5. Reinforcement Learning
Reinforcement learning is different because the model learns by interacting with an environment. It takes actions and receives rewards.
Examples:
- A robot learns to walk.
- A radio controller learns a resource-allocation policy.
- A game-playing agent learns strategies through self-play.
Unlike supervised learning, the agent is not told the correct action at every step. It must discover which actions produce good long-term outcomes.
Choosing the Right Paradigm
| Situation | Good starting point |
|---|---|
| You have many labeled examples | Supervised learning |
| You have no labels and want patterns | Unsupervised learning |
| You have few labels and many unlabeled examples | Semi-supervised learning |
| You have huge raw data and want reusable features | Self-supervised learning |
| You need sequential decisions and rewards | Reinforcement learning |
Python Examples for Each Paradigm
Supervised Learning: Classifier
from sklearn.datasets import load_breast_cancer
from sklearn.model_selection import train_test_split
from sklearn.ensemble import RandomForestClassifier
from sklearn.metrics import classification_report
X, y = load_breast_cancer(return_X_y=True)
X_train, X_test, y_train, y_test = train_test_split(
X, y, test_size=0.2, random_state=42, stratify=y
)
clf = RandomForestClassifier(n_estimators=200, random_state=42)
clf.fit(X_train, y_train)
print(classification_report(y_test, clf.predict(X_test)))
Supervised Learning: Regressor
from sklearn.datasets import fetch_california_housing
from sklearn.model_selection import train_test_split
from sklearn.ensemble import RandomForestRegressor
from sklearn.metrics import mean_absolute_error
X, y = fetch_california_housing(return_X_y=True)
X_train, X_test, y_train, y_test = train_test_split(
X, y, test_size=0.2, random_state=42
)
reg = RandomForestRegressor(n_estimators=200, random_state=42)
reg.fit(X_train, y_train)
pred = reg.predict(X_test)
print("MAE:", mean_absolute_error(y_test, pred))
Unsupervised Learning: Clustering
from sklearn.datasets import load_iris
from sklearn.preprocessing import StandardScaler
from sklearn.cluster import KMeans
X, _ = load_iris(return_X_y=True)
X_scaled = StandardScaler().fit_transform(X)
kmeans = KMeans(n_clusters=3, random_state=42, n_init="auto")
cluster_id = kmeans.fit_predict(X_scaled)
print(cluster_id[:10])
Semi-Supervised Learning: Label Spreading
import numpy as np
from sklearn.datasets import load_iris
from sklearn.semi_supervised import LabelSpreading
X, y = load_iris(return_X_y=True)
rng = np.random.default_rng(42)
y_partial = np.full_like(y, fill_value=-1)
labeled_indices = rng.choice(len(y), size=20, replace=False)

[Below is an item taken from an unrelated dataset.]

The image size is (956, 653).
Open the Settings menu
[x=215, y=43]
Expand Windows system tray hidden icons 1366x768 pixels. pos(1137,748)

y_partial[labeled_indices] = y[labeled_indices]
model = LabelSpreading()
model.fit(X, y_partial)
print(model.transduction_[:10])
Takeaway
The learning paradigm is decided by the feedback available to the algorithm. If answers are known, use supervised learning. If answers are unknown, use unsupervised learning. If only a few answers are known, semi-supervised learning can use the unlabeled data to improve the model. For modern AI systems, self-supervised pretraining and reinforcement learning often appear on top of these foundations.
References and Further Reading
- O. Chapelle, B. Scholkopf, and A. Zien, Semi-Supervised Learning, MIT Press, 2006.
- I. Goodfellow, Y. Bengio, and A. Courville, Deep Learning, MIT Press, 2016.
- R. S. Sutton and A. G. Barto, Reinforcement Learning: An Introduction, 2nd ed., MIT Press, 2018.
- Tpoint Tech/Javatpoint, "Machine Learning Tutorial".
- Scikit-learn documentation, "Supervised learning".